The British Medical Council later said that the physical abuse of prisoners at the Scrubs could not have taken place without the collusion of doctors who turned a blind eye to what was going on and covered up for violent prison staff. The latest police investigation into Whitemoor should be seen in the context of substantially increased staff brutality throughout the dispersal system and the vicious disempowerment of long-term prisoners over the last 15 years.

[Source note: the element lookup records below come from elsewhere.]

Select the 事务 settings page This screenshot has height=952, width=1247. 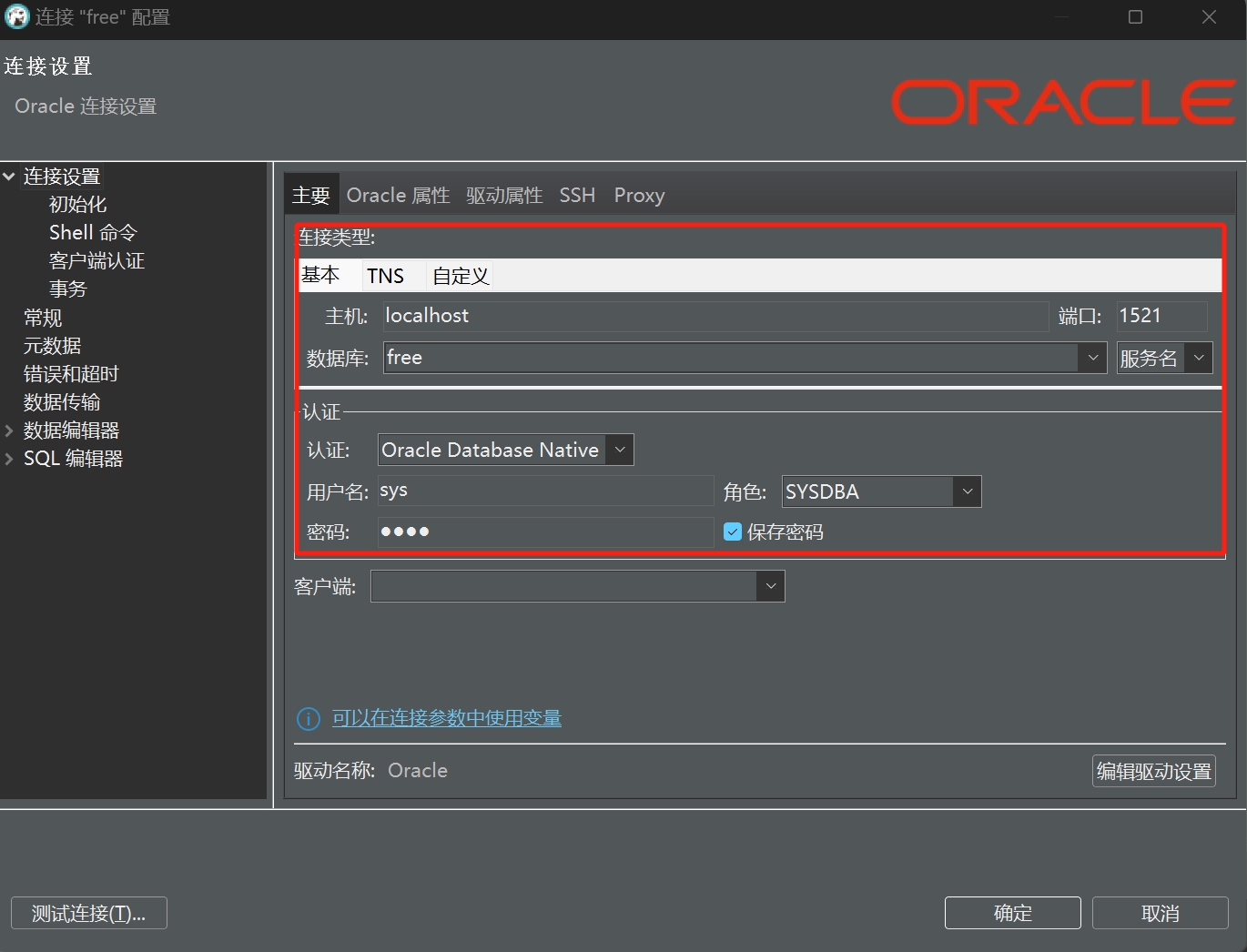click(67, 289)
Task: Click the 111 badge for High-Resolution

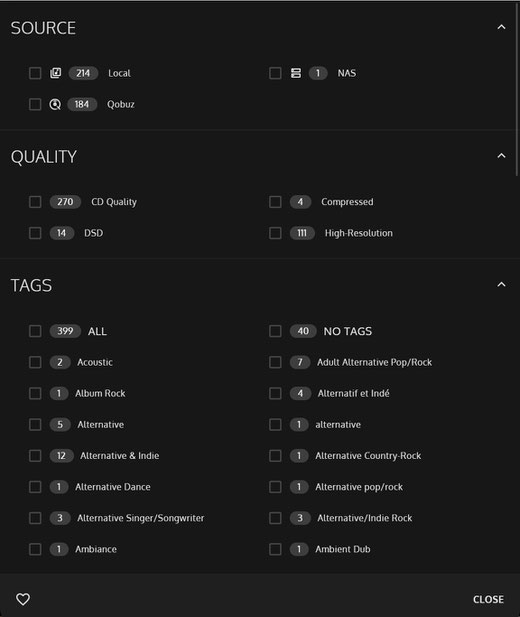Action: [302, 233]
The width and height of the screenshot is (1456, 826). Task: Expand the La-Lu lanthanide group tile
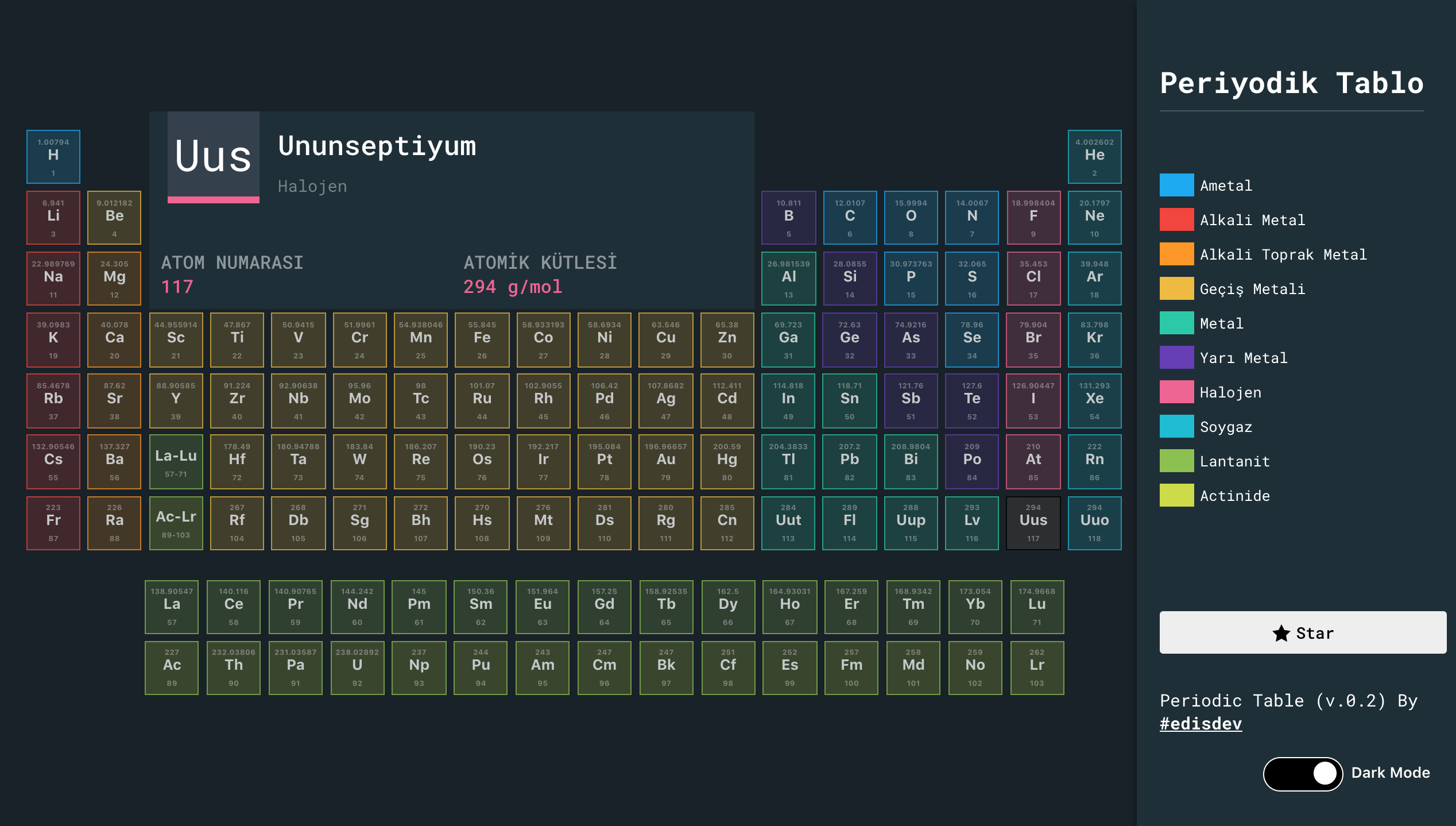176,461
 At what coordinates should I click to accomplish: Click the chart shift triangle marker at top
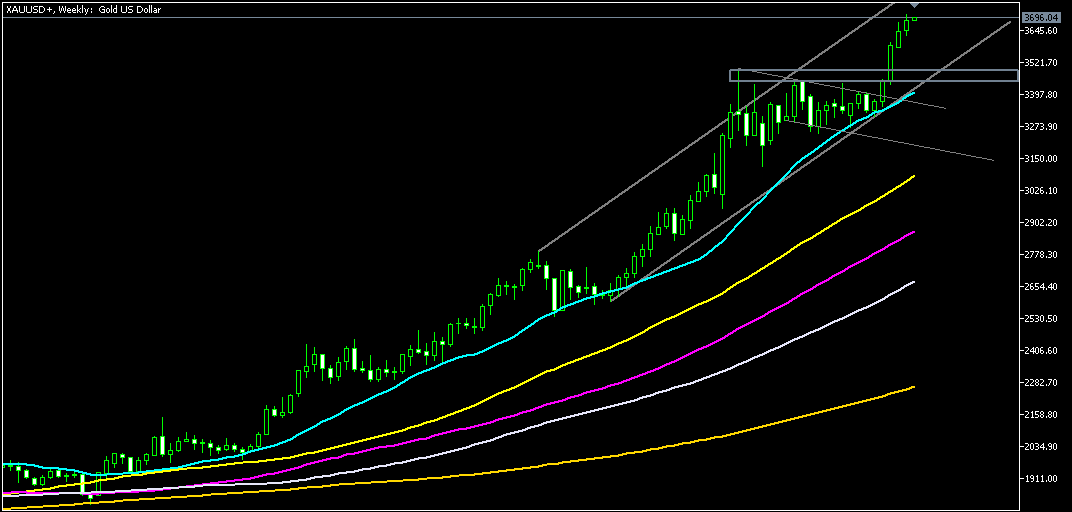point(914,6)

The remarks of Brian Caton, General Secretary of the Prison Officers Association (POA), in response to the exposure of racist brutality at Whitemoor are almost laughable: ‘Our union has done more than any other to rid itself of racism. We have expelled members whose actions we discovered to be racially motivated. We don’t want racists in the POA.’ The truth is that the POA has always had a large number of racists and fascists in its ranks and a sizeable presence of BNP and National Front Members. It’s extremely unlikely that the POA has ever willingly expelled racist prison officers or made any serious initiative to pursue an anti-racist policy and, on the contrary, has always covered up for and vigorously defended staff accused of unlawful behaviour by prisoners seeking legal justice.
The fact is that it has always been prisoners themselves who have highlighted and challenged the unlawful behaviour of prison staff, never the POA or anyone else involved in prisons in an official capacity. It is the collusion and complicity of the POA, prison governors, doctors, chaplains and so on, that enormously empowers the racists in uniform and allows them to operate with virtual impunity. The current investigation into racist abuse at Whitemoor will be hamstrung by two formidable factors: the entrenched hostility and reluctance to co-operate by prison staff and the inevitable disinclination of an institutionally racist police force to uncover the real extent of the abuse. The prosecution of racist staff at Whitemoor is extremely unlikely and, as usual, it will be down to prisoners themselves to pursue their own legal actions and try to bring to public attention what the prison authorities have always tried desperately hard to keep hidden and unchallenged.